The problem wasn’t that those officials were trying to deceive reporters ahead of the speech. Rather, the problem was that those officials were themselves deceived — by their boss.
Politico reported yesterday that National Security Adviser H.R. McMaster, Defense Secretary James Mattis, and Secretary of State Rex Tillerson spent weeks making sure that the Article 5 language was included in the remarks, and were blindsided when Trump delivered his speech.
Added a senior White House official, “There was a fully coordinated other speech everybody else had worked on” — and it wasn’t the one Trump gave. “They didn’t know it had been removed,” said a third source of the Trump national security officials on hand for the ceremony. “It was only upon delivery.”

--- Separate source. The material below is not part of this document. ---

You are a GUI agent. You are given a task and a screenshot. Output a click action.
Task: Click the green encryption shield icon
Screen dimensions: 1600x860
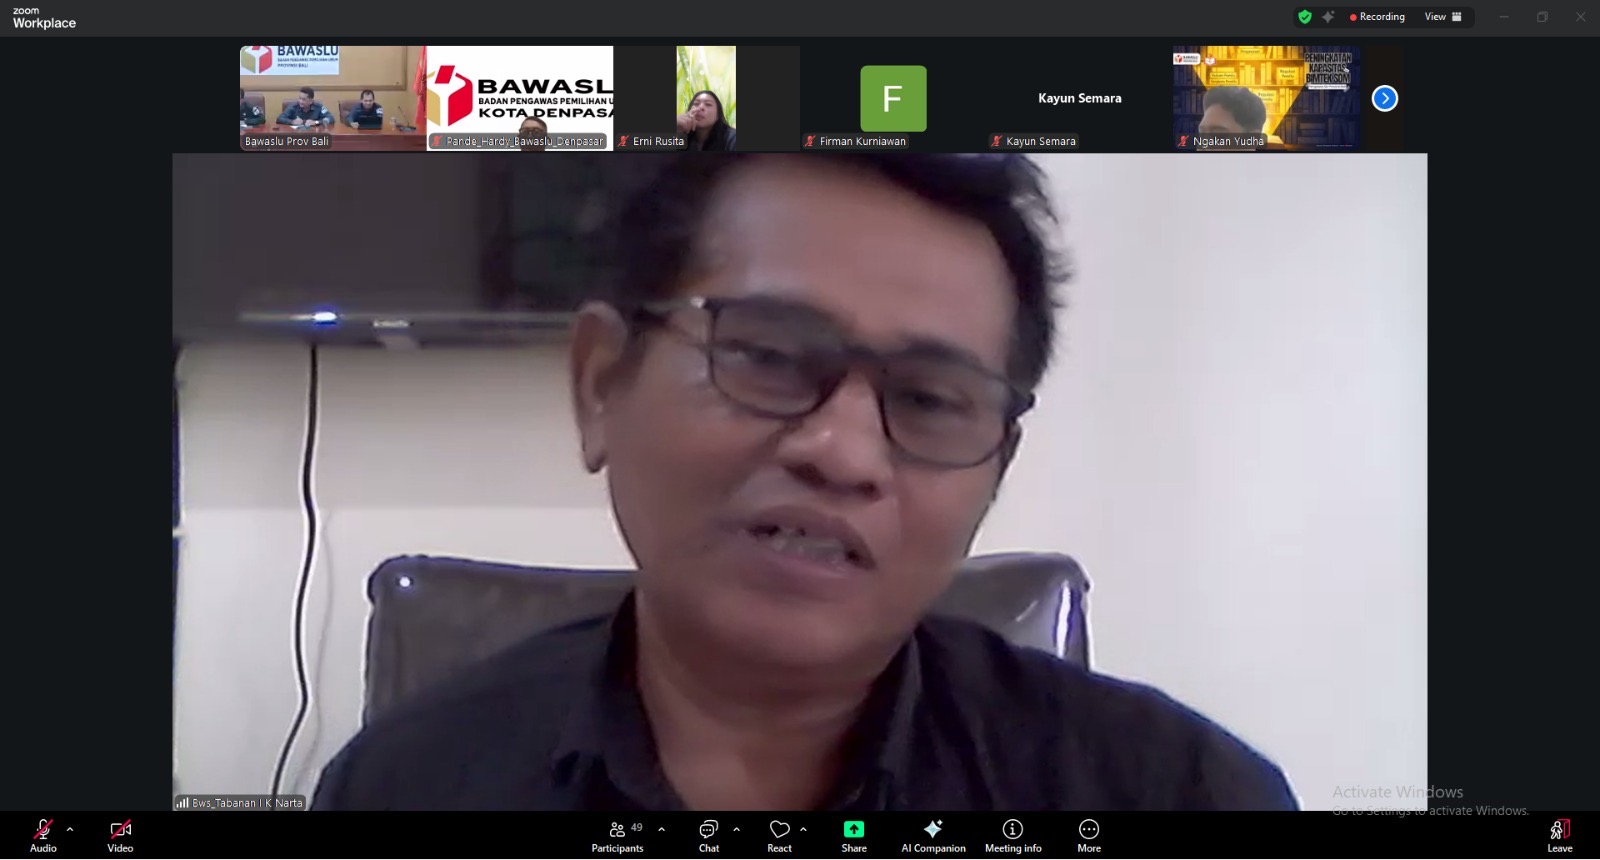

The president appears to have deleted it himself, according to one version making the rounds inside the government…. [T]he episode suggests that what has been portrayed — correctly — as a major rift within the 70-year-old Atlantic alliance is also a significant moment of rupture inside the Trump administration, with the president withholding crucial information from his top national security officials — and then embarrassing them by forcing them to go out in public with awkward, unconvincing, after-the-fact claims that the speech really did amount to a commitment they knew it did not make.
According to Politico‘s reporting, McMaster, Mattis, and Tillerson — nicknamed “MM&T” — initially had to lobby just to get an advanced look at the speech, then invested considerable effort into changing it. The president then altered the remarks MM&T had worked on “without consulting or even informing them in advance of the change.”
The result is NATO members that are no longer sure it can trust the alliance’s most dominant member, and an administration burdened by unprecedented dysfunction that undermines its ability to implement a coherent foreign policy.